──────── Exercise passage ────────

Hollywood has always had a taste for disaster -- each generation of these films tells us something new about the way we fear our world will end. This year, it seems, random threats that annihilate everything are all the fashion. And they may indeed reflect a dark corner of our national psyche.
This weekend's box office saw Denzel Washington's new apocalyptic movie, "The Book of Eli," finish a strong second (with $38 million in tickets sold), behind sci-fi juggernaut "Avatar." That follows on the heels of two similarly-themed films this season, "The Road" (from the beyond-bleak Cormac McCarthy novel) and "2012," which plays global destruction as wide-screen spectacle. They all speak to our times in common ways.
In the 1950s, the Cold War and the nuclear age produced a string of monster movies, starring overgrown insects and unknown blobs -- victims of genetic and atomic mutation -- that wreaked havoc on our way of life. In the 1970s, the "disaster movie" genre flourished in the wake of Vietnam and Watergate. Films like "The Towering Inferno" and "The Poseidon Adventure" showed us that authority could not be trusted (architects, builders, boat captains) -- and that the little guy had to fend for himself to survive the mess created all around him.

──────── Records provided ────────

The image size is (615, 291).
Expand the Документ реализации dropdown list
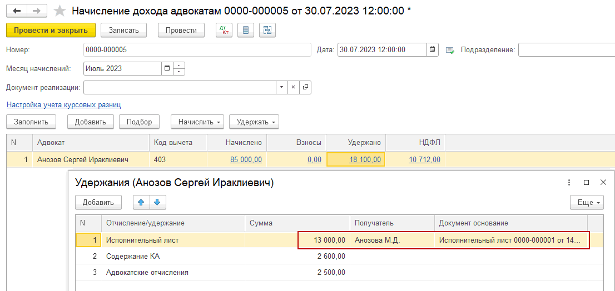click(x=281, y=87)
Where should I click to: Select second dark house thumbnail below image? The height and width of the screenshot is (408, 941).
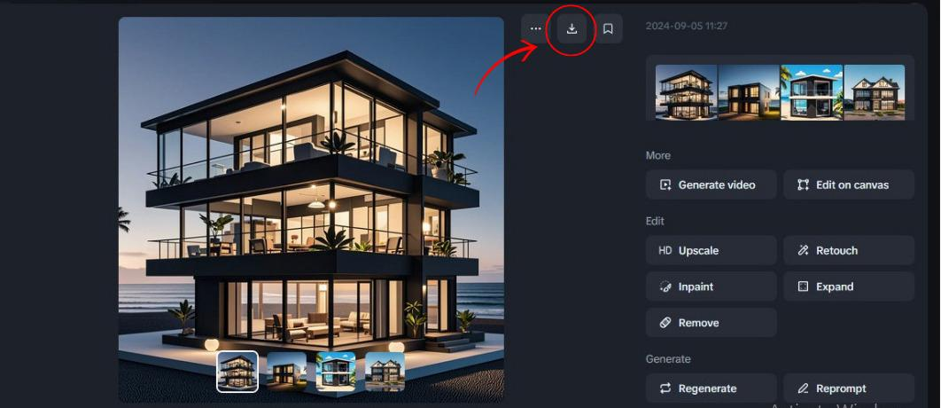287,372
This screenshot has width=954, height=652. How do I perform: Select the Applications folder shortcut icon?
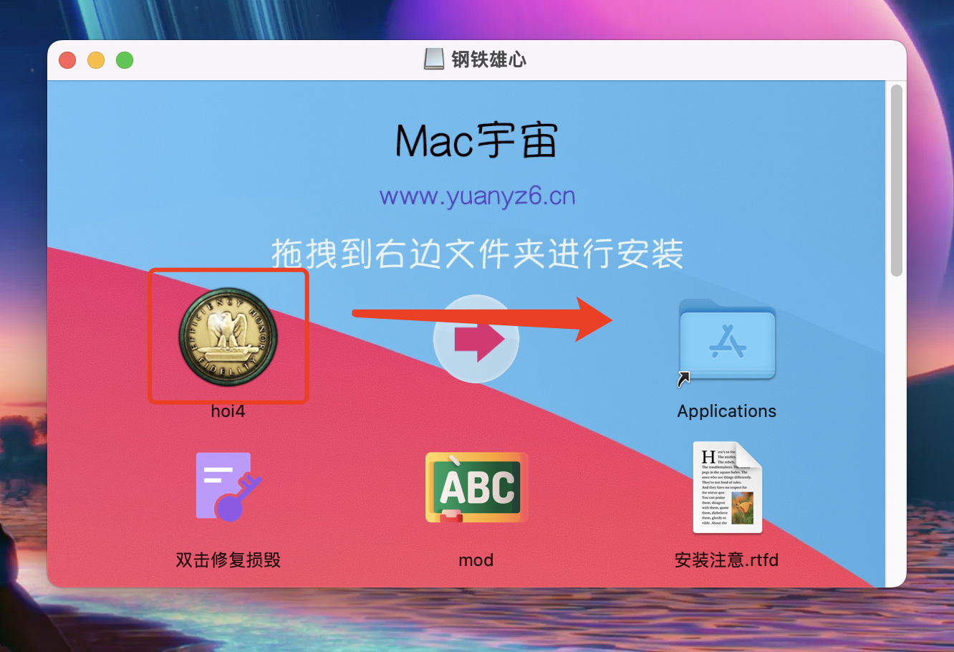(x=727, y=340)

────────

**Work instruction A**
Using the passage on disaster films, answer the following:
(i) How much in tickets did "The Book of Eli" sell over the weekend?
(ii) What did the monster movies of the 1950s star?
(iii) Which two films are cited as examples of the 1970s disaster genre?
**Work instruction B**
Carry the passage on disaster films forward from its final sentence.

**Written answer A**
(i) $38 million
(ii) Overgrown insects and unknown blobs
(iii) "The Towering Inferno" and "The Poseidon Adventure"

**Written answer B**
But today's end-of-the-world movies invoke a significant difference = we don't know where the threat comes from. In both "The Road" and "Book of Eli," the world is already wiped out when the story begins; civilization is gone, the planet coated in ash. The filmmakers and writers don't tell us why. Even in "2012," the threat comes from some ancient Mayan calendar prediction -- no bigger reason is really given.
Today we deal with so many threats that (these movies seem to be saying) no reason for destruction is needed. Let the viewer fill in the blank: rogue nuclear device, fanatic suicide bombers, legions of men setting fire to explosive shoes and shirts on airplanes, a small car in a crowded market that suddenly ignites. Doesn't matter -- the end will come from one of these dangers off the nightly news; we will be left to cope.
It is enough to make you pine for that simpler, bi-polar political world -- where you picked sides and waited for the other guy to make his move. But this is a far more uncertain time, with more shades of gray than the smoke that blankets the "The Road." In the current climate, there is only one thing you can be sure of: Hollywood will find a way to tap into that fear, and turn it into tickets.